Bigger Training Rotations Needed to Prepare Divisions

Bigger Training Rotations Needed to Prepare Divisions

Photo by: U.S Army/SPC Winterlyn Patterson

Army divisions should start rotating through the combat training centers as the service continues to train to fight a near-peer adversary, the commanding general of Army Training and Doctrine Command said.

“I think we ought to have one a year, just to learn,” said Gen. Paul Funk, who used as an example a recent rotation by the 1st Infantry Division to the National Training Center at Fort Irwin, California.

“What the 1st Infantry Division is learning, just through some observations, is going to be invaluable to us,” Funk said during a recent discussion at the virtual Fires Conference hosted by the Fires Center of Excellence at Fort Sill, Oklahoma.

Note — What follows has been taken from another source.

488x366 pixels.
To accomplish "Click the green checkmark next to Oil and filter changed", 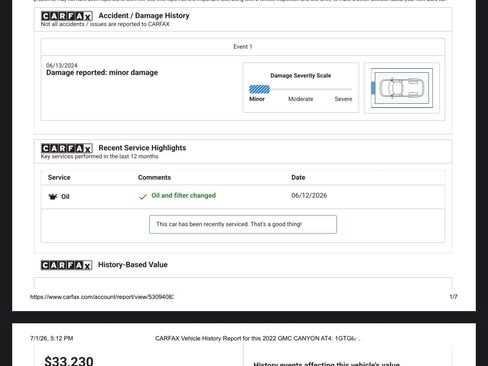I will pos(143,197).
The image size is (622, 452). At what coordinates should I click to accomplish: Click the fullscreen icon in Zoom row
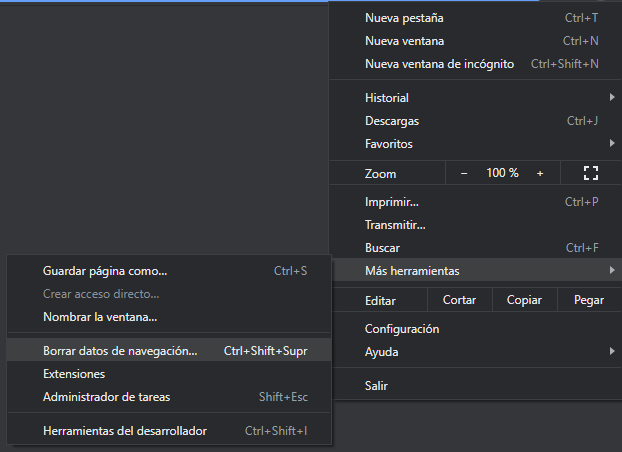pos(590,173)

The Army could learn more about how to quickly move a division headquarters across the battlefield, how to minimize the unit’s electronic signature, and whether it’s got the right personnel, equipment and capabilities, he said.

“Sometimes you’ve just got to put that stuff out in the field in a harsh, harsh, harsh environment to learn,” Funk said, adding that “there’s nobody in the world that can do this kind of stuff, but we’ve got to learn.”

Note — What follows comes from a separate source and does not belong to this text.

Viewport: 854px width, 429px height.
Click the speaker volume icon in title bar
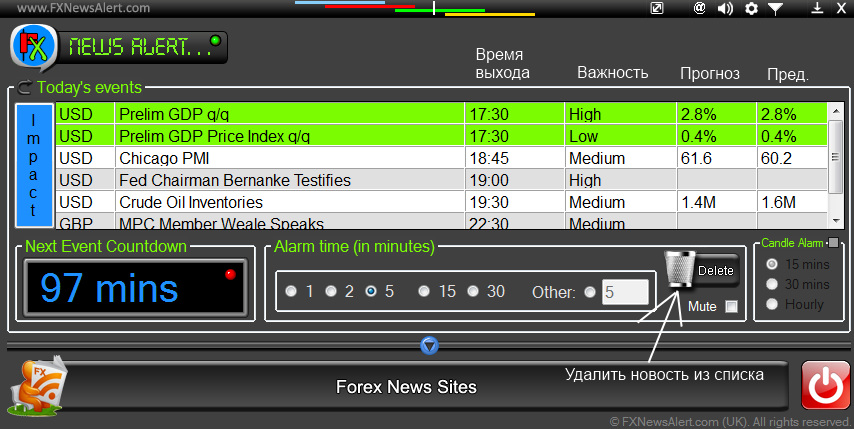point(725,8)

The 1st Infantry Division’s rotation at the National Training Center featured the division headquarters and its combat aviation brigade as the primary brigade-level training audience, according to information from TRADOC. At the same time, several other 1st Infantry Division units, including its 2nd Brigade Combat Team and sustainment brigade, trained at home station at Fort Riley, Kansas, creating what Army officials called a “distributed live, constructive” training environment.

The rotation yielded what Funk referred to as observations. He said the Army would need to conduct more division-sized rotations to truly pick up lessons that should be applied across the force.

The Army also is relearning some lessons and skills that may have atrophied while soldiers were engaged in counterinsurgency operations in Iraq and Afghanistan. “Heat, dust, unlevel, unyielding terrain and temperatures will affect a division headquarters as much as they do a platoon headquarters,” Funk said. “I think a division team learning to live in harsh environments … is incredibly important.”